Q: You are saying “No” to high density, yet MidPen claims their proposed plan is not high density, it is medium density, like your current neighborhood. How do you respond?
A: This IS big density in comparison to the existing community. A development like this would compact new residents onto 11 acres and increase the population of Moss Beach by some 10%, contributing to more congestion, more traffic, taxing water and sewer services, and a placing a bigger burden on the natural environment.
Q: This lot is zoned for up to 148 housing units and it is for sale. It is private property. Why shouldn’t MidPen or whoever buys it be able to build up to that limit?
A: This zoning is antiquated, written at a time when development of infrastructure and services was expected to take place. This didn’t happen and the location is isolated. For example, at the time the zoning was established there a bypass planned to be built instead of the tunnel. So today, there is a lack of roads, stores, schools, jobs and transit to support such a large number of housing units.
Q: MidPen states they are not building even half of the 148 units.
A: The Local Coastal Program (LCP) restricts building to 60 units in their first phase of development. Is there a guarantee for the community that they won’t add to the development in future phases?
Source: LCP – 3.16.a: Limit the number of affordable housing units given building permits for construction on the designated sites to 60 during any 12-month period in order to allow the affordable housing units constructed on the designated housing sites to be assimilated into the community a few at a time.
Q: You are saying “No” to MidPen, but what do you want?
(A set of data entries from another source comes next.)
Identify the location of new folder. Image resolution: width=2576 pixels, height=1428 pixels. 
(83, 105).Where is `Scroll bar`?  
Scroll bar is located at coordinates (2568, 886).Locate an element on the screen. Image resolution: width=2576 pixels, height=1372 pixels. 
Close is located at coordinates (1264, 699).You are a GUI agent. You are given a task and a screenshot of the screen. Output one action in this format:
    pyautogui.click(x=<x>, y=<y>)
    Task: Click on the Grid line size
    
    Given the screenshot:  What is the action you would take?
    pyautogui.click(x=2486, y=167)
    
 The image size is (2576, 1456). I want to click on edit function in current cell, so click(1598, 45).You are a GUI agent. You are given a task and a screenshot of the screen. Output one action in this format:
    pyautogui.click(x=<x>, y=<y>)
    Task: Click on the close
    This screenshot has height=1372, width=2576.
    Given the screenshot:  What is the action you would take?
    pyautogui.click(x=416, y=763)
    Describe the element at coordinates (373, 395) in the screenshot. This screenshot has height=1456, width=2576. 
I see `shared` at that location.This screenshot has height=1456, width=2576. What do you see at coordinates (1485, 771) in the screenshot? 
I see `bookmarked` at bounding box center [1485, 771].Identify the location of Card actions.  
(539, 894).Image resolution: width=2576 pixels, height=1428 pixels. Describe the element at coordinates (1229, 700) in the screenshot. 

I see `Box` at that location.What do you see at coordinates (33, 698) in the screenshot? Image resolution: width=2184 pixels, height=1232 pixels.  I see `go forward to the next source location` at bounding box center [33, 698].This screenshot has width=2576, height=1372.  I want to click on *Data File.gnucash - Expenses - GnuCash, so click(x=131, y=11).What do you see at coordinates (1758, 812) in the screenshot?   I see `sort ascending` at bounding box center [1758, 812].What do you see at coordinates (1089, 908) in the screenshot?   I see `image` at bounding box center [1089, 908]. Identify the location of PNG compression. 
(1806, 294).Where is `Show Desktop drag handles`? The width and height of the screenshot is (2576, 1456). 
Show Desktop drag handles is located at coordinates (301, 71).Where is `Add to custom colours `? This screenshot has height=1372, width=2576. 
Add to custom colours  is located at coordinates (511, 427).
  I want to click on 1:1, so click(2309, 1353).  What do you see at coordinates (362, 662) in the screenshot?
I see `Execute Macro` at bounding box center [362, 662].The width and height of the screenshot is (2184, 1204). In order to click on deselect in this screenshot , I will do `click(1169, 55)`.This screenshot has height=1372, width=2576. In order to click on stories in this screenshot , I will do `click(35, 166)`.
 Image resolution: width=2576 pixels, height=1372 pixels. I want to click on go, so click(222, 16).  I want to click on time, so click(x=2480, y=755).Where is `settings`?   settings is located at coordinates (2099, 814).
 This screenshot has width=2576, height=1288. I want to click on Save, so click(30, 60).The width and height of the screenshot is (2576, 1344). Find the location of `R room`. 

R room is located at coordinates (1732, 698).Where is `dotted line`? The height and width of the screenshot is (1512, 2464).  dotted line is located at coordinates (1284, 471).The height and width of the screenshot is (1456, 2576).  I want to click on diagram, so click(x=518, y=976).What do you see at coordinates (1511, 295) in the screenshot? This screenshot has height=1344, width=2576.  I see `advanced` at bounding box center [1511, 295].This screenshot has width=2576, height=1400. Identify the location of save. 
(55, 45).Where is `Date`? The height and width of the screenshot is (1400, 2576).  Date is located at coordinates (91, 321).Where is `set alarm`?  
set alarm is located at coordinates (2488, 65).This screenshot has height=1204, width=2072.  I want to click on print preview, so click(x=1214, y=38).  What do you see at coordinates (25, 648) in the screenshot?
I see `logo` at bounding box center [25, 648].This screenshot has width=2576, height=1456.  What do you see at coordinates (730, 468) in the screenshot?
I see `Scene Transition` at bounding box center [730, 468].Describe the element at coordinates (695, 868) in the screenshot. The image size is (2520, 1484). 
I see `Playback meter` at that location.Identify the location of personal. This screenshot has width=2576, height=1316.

A: This parcel of land is a special place and has served as an unrestricted public park for the community for decades. It is enjoyed by dog-walkers, bird-watchers, nature enthusiasts, bike riders and people of all ages. We urge that this parcel be appropriately rezoned as public parkland, as it has been de facto for decades, and rejoined with the Montara
Lighthouse as it was over a century ago and for many decades sharing a rich history, particularly during WWII.